**GIVEN TASK:** Output the material below as a JSON list of strings, one string per line, with blank lines and pictures left out.

** begin **

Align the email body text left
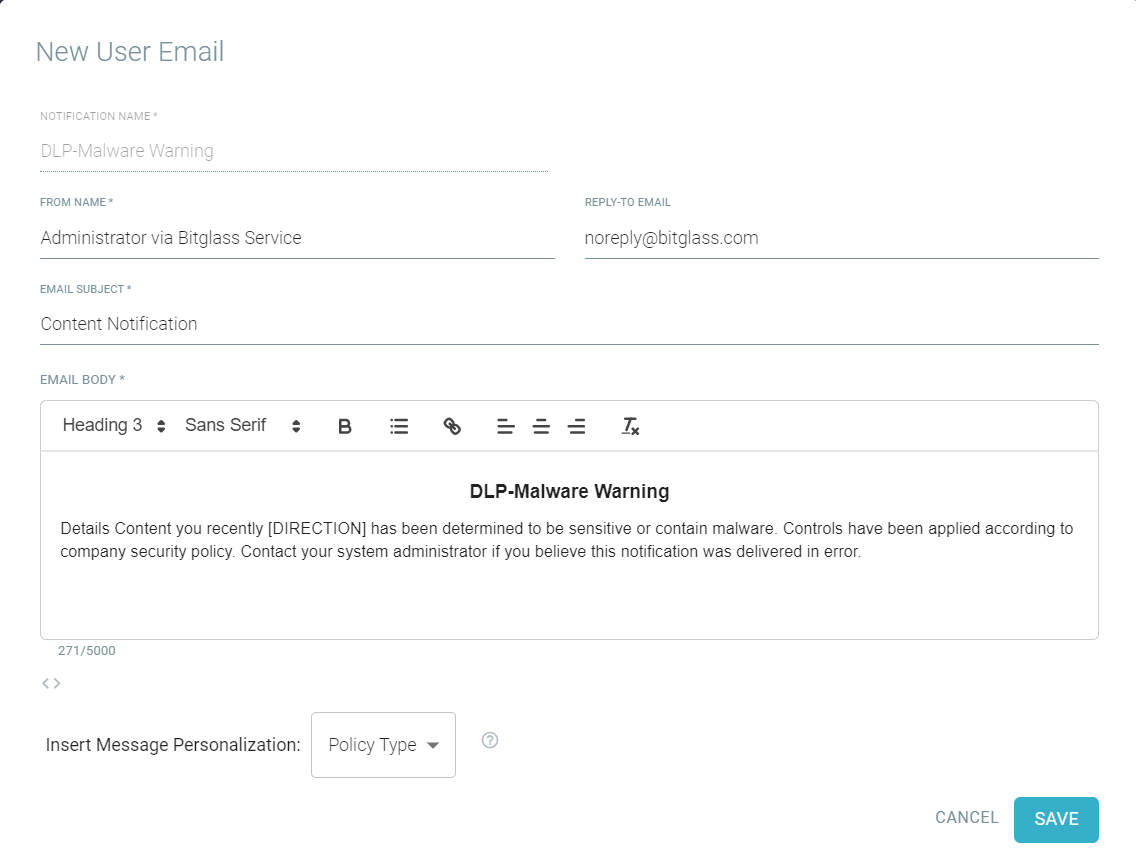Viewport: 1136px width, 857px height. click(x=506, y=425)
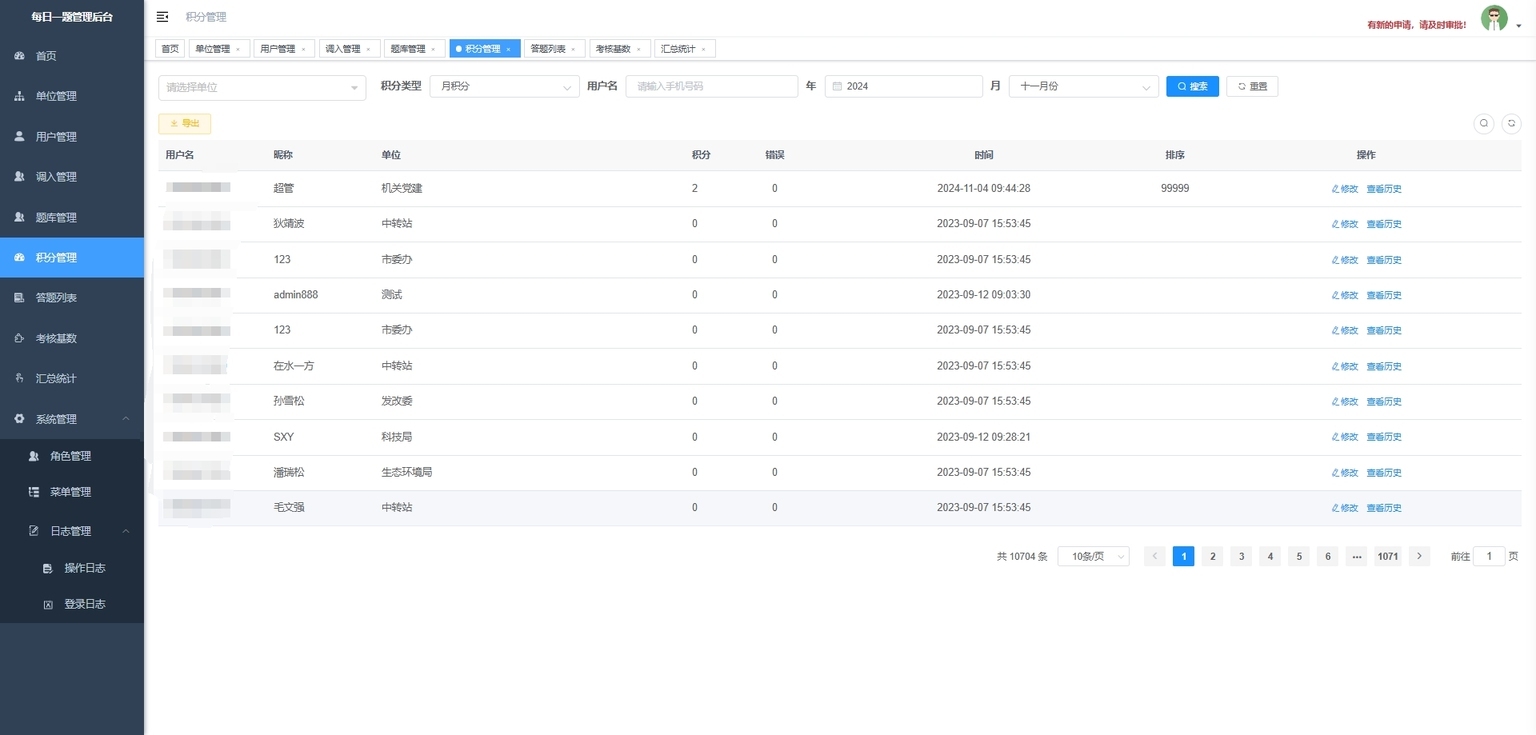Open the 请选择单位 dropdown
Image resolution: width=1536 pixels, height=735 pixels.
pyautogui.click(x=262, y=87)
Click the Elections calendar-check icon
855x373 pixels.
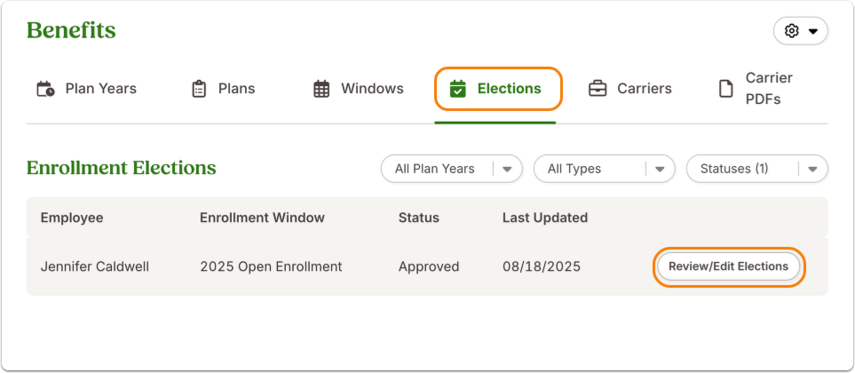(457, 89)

** end **

**ANSWER BELOW:**
[
  "Align the email body text left",
  "Viewport: 1136px width, 857px height. click(x=506, y=425)",
  "Open the 请选择单位 dropdown",
  "Image resolution: width=1536 pixels, height=735 pixels.",
  "pyautogui.click(x=262, y=87)",
  "Click the Elections calendar-check icon",
  "855x373 pixels.",
  "(457, 89)"
]